Why I edit my life . . . and other mysteries

Over New Year's, my husband and I spent time in a usual up-north location with our usual friends, Jack and Lahree. These friends of ours are priceless, really beautiful souls, and I've been spending the New Year's holiday with them for years.

These priceless friends are dear partly because of the hell they've experienced. I didn't expect to use "h-e-double hockey sticks," but there you have it. I got to know them just as their 17-year-old daughter experienced a traumatic accident that left her brain-injured for life. We heard more of the story this last weekend, in one of our long talks in the cabin, as we chewed over God's involvement in the most excruciating times.

The way they walked through this pain, and having to find care for her, etc., taught them how to live with a brokenness that continues to sting, how to be grateful for God's goodness while so many dreams were dashed. And because depression and physical challenges have brought me a fair share of brokenness, too, their journey has inspired me.
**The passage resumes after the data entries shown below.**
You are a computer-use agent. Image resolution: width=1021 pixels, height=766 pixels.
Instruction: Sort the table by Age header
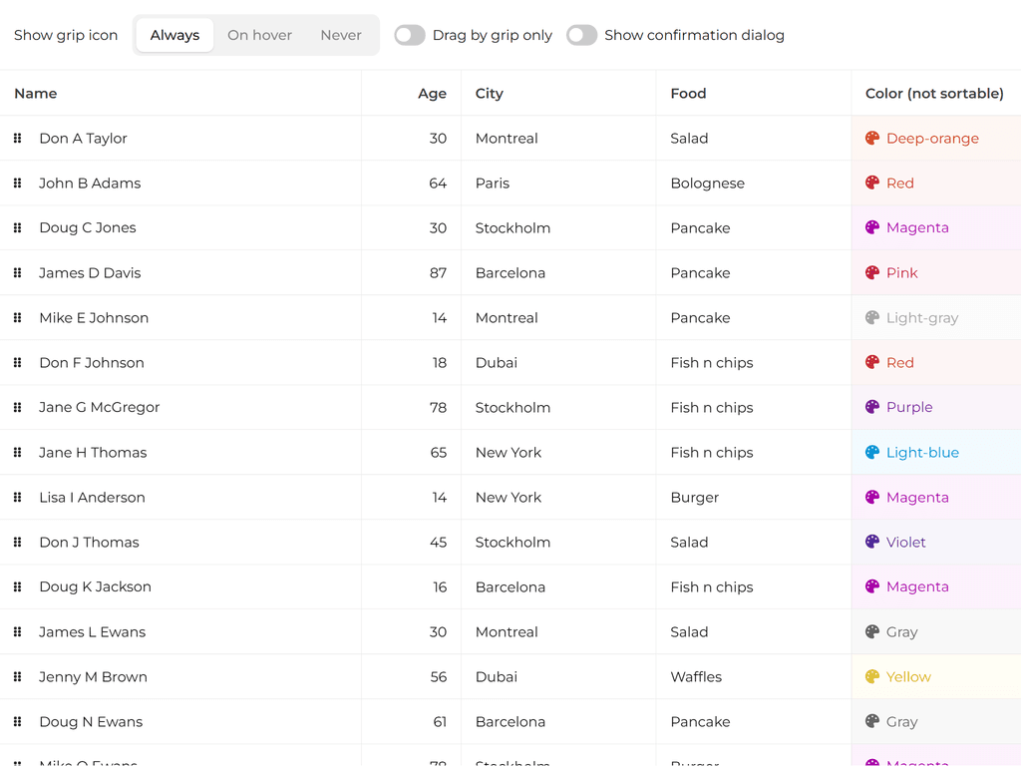pos(432,94)
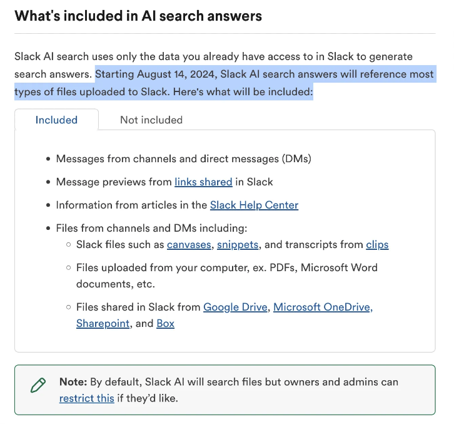
Task: Follow the Slack Help Center link
Action: pos(254,205)
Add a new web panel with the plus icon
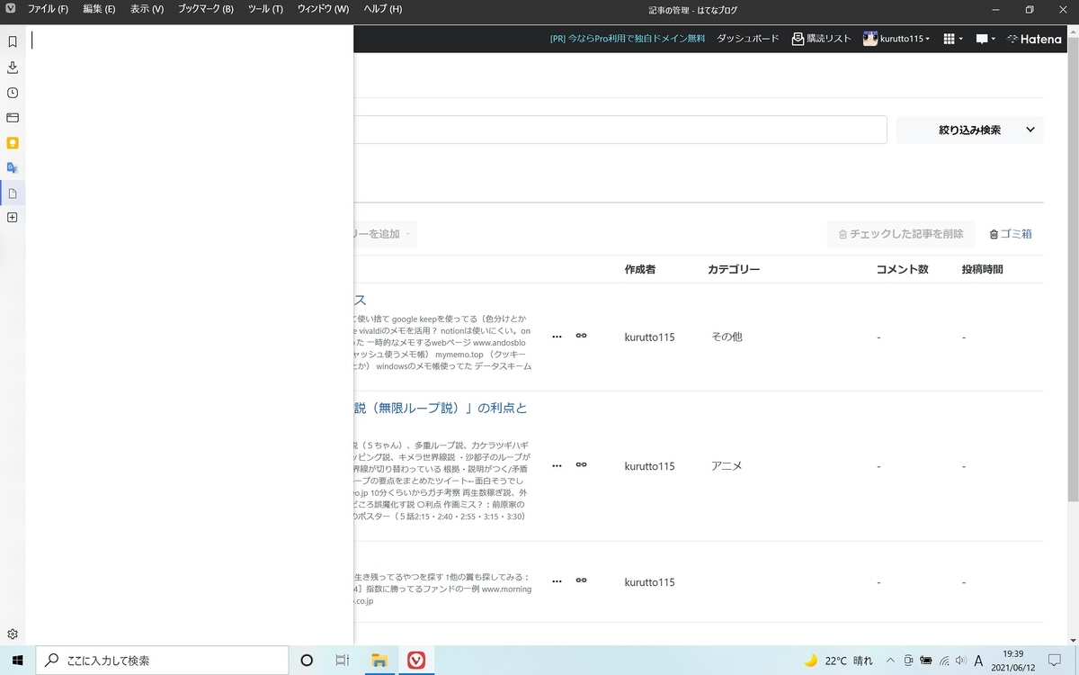The height and width of the screenshot is (675, 1079). [x=13, y=217]
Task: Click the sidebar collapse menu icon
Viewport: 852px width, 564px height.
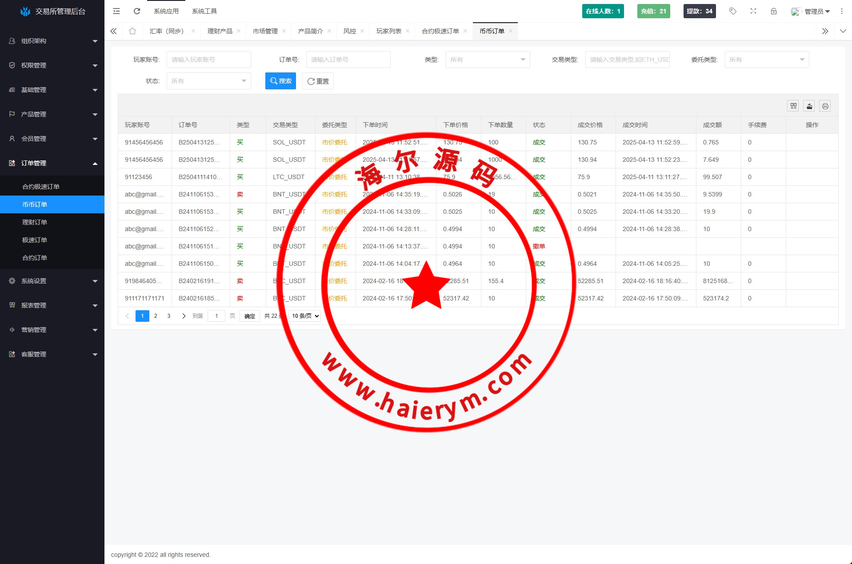Action: [x=116, y=11]
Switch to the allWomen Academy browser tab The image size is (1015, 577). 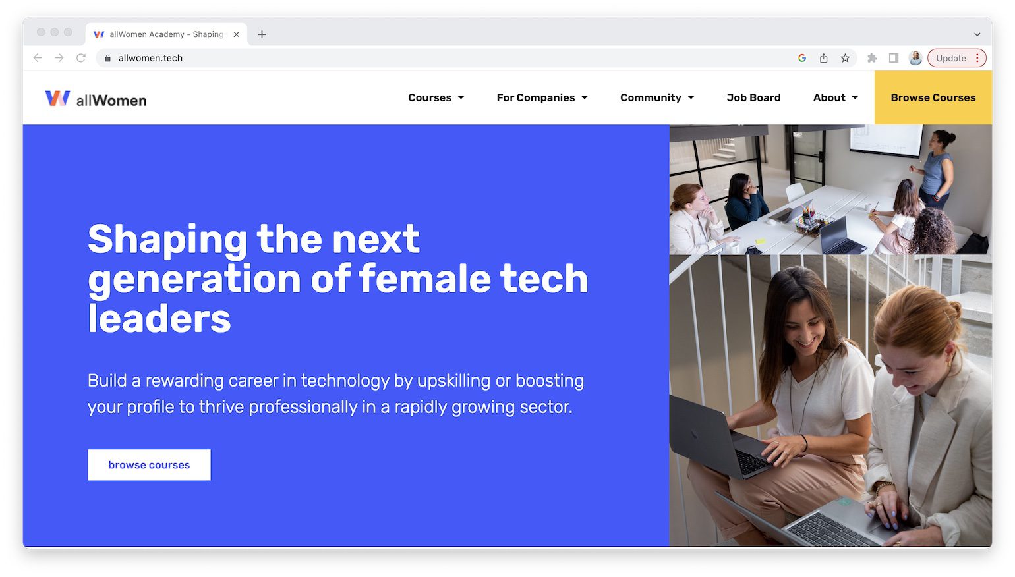[x=161, y=34]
But that's not the end of the story.

Just a month before I got married in 2008, something tragic happened on Easter morning. Jack, who is the most athletic man I know, collapsed of a massive heartache. He went without oxygen for quite a period of time until an ambulance rushed him to the hospital. Honestly, it didn't look good. There was a small chance he might make it. David and I were in shock. After losing my Dad the previous summer, Jack was on tap to walk me down the aisle at our wedding. Suffice it to say, in a twist that can only be termed miraculous, Jack woke up, had major bypass surgery, and recovered to walk me down the aisle ONE MONTH LATER. I still, to this day, cannot believe it. Lord, have mercy. The Lord had mercy!

But what stunned me again in all its plainness was something Jack said this last weekend. He talked about how joy and pain coexist in the same room for him, how they mingle together in all their intensity. And it got me thinking about life. How I'm afraid to blog because I might offend this group or that group. The people who believe women should minister and those who don't. The Nazarenes or the Baptists. Liberals and conservatives. The high school facebook friends who knew me in a former life or the seminary students who know me in this one. The addicts in recovery I minister to or the churchified people I've come to love.
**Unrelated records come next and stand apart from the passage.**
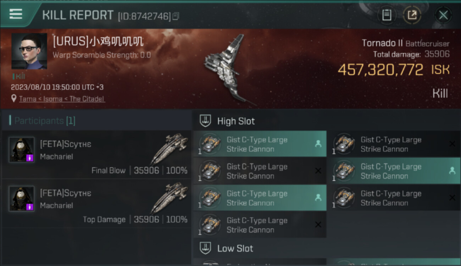Open Tama < Isoma < The Citadel location link
This screenshot has width=461, height=266.
tap(62, 99)
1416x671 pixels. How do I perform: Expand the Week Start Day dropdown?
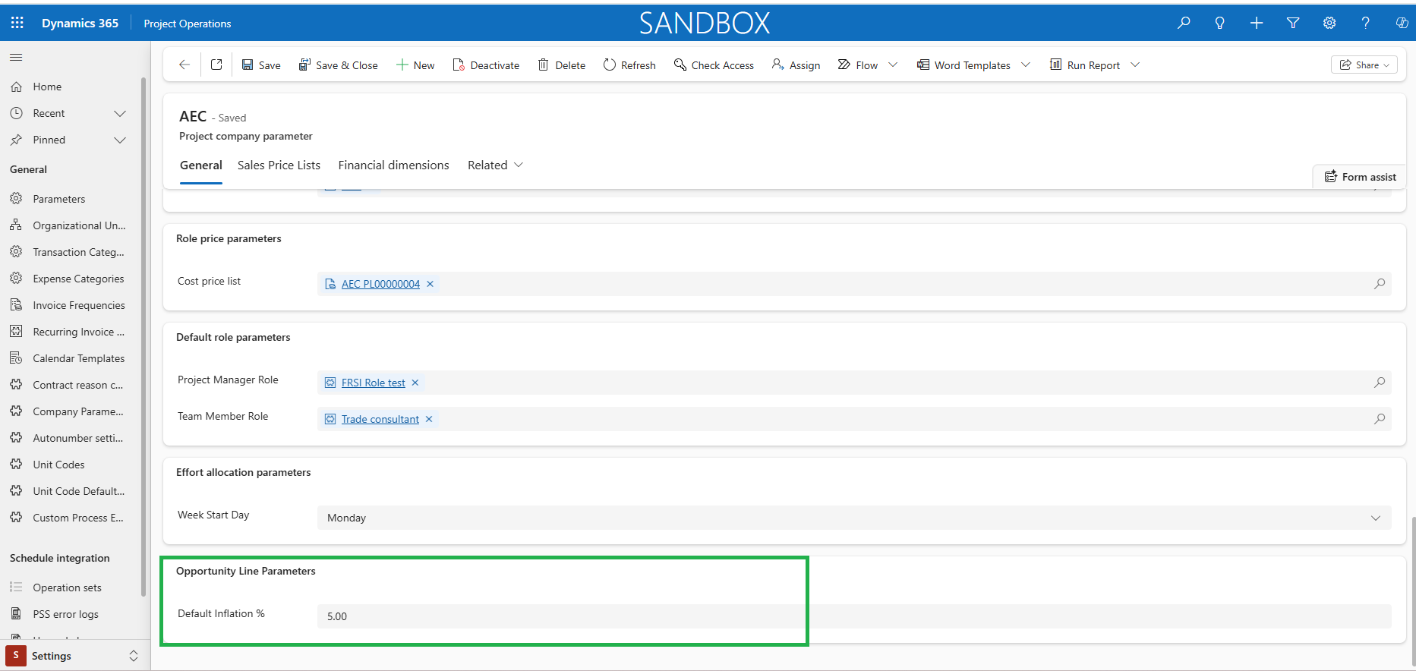[x=1375, y=518]
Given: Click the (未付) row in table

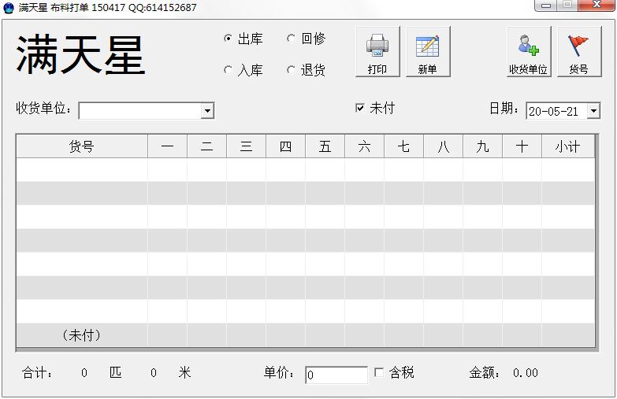Looking at the screenshot, I should pyautogui.click(x=82, y=335).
And it all felt rather silly, to be honest. The story God calls each of us to is distinctive, filled with deep joy and often-times deep heart surgery that occurs through searing pain, but no matter what our stories look like, it feels as if they need to be told. It feels as though I need to let mine be aired out, understood, appreciated for the way God's movement runs through it, sometimes appearing clear and sometimes cloudy, but always for my good and the good of His Bigger Story.

So I'm praying for help in sharing more of my heart through this blog, through my teaching, through my writing, through my life. It might not always look pretty. It might at times even be shocking. But it will be true. And redemptive. I'd like to stop editing my life to please the masses. I'd like to believe that God gave me this particular story for a reason--and with His help and discernment, I'd like to allow Him to use it.
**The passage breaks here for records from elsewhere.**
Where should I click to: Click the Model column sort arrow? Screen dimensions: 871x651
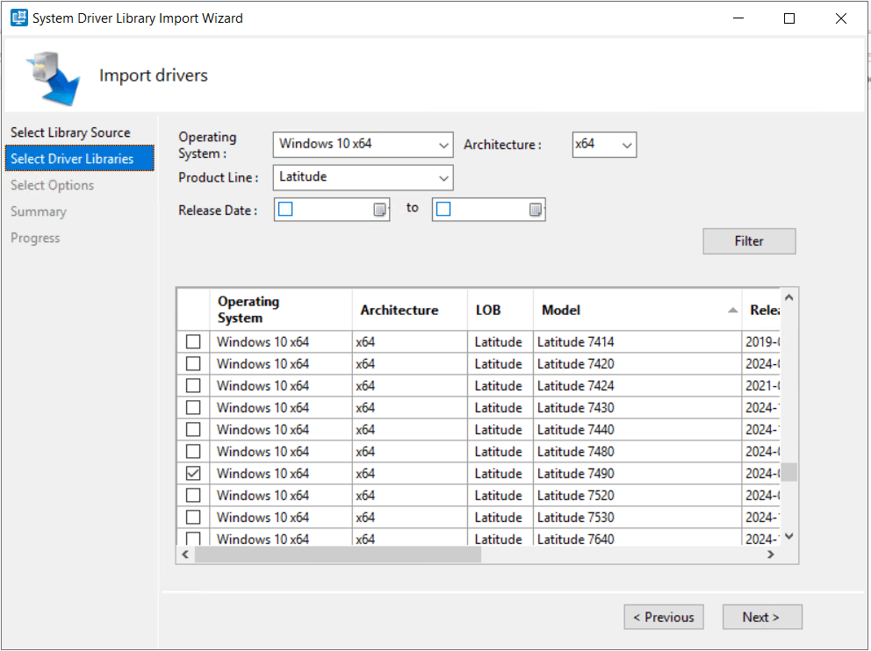point(732,311)
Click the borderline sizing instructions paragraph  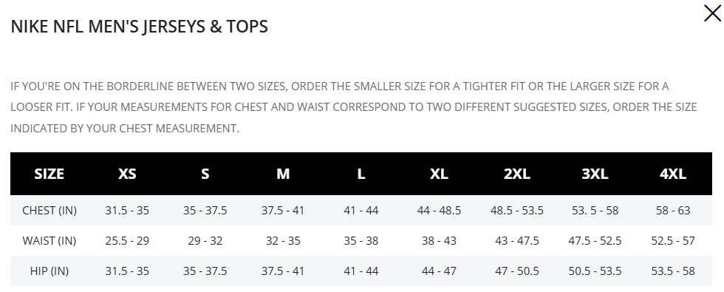(354, 107)
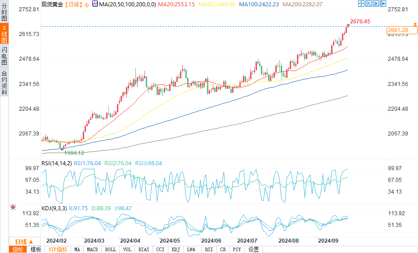
Task: Open the 合约资料 side tab
Action: [4, 83]
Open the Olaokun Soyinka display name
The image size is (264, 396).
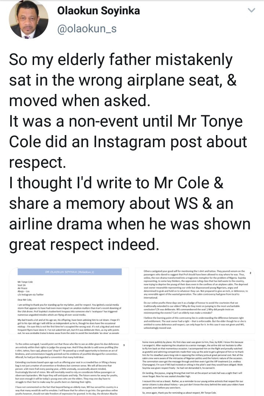point(98,11)
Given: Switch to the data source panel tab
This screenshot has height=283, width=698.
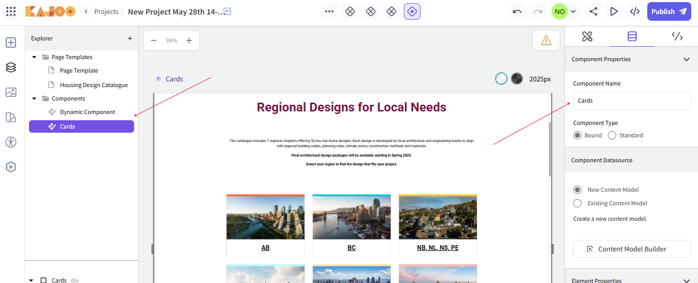Looking at the screenshot, I should click(632, 36).
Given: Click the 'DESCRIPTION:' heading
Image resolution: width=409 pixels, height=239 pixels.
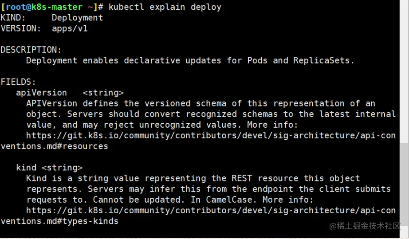Looking at the screenshot, I should pos(31,50).
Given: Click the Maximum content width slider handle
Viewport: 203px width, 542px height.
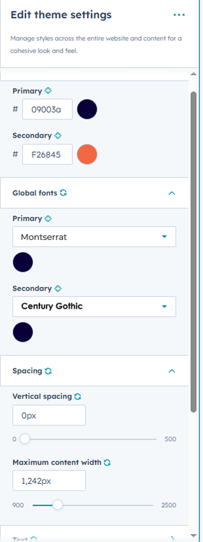Looking at the screenshot, I should pos(57,505).
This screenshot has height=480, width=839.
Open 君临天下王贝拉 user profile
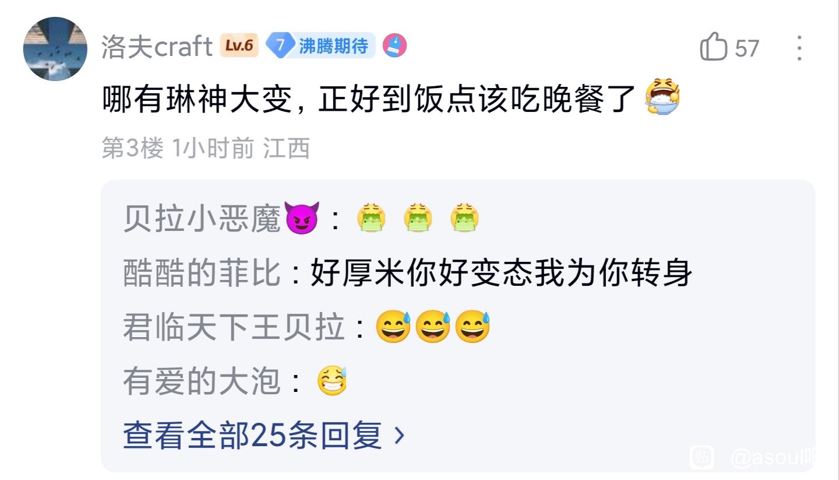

Are you with me? What have you "edited" in your life that might bring hope, resolve, comfort, or understanding to others? I'd love to hear your thoughts.


  1. "joy and pain coexist in the same room" for all of us. I love this post! Glad to hear that you will keep writing it. I have been thinking about the same things as I reflected concerning my blog over the past couple weeks. It's my blog (and I desire for God to be glorified through it). So if people don't agree, let them get their own blog. I too have committed to writing more freely this year. Love you,

  2. P.S. Your wedding picture is amazing! Very Classy!

  3. Hey, Natasha: You know, it was our conversation last month that got me thinking about this--so, thanks! I read Nicole Unice's posts on honesty and also read the book Permission to Speak Freely by Anne Jackson. Hopefully, I'll be posting more...and posting more freely.

  4. Your statement about being "afraid to blog because I might offend this group or that group" -- I'm right there with you. Not sure I can offer any insight or help, but I can offer support! Keep posting, and post freely!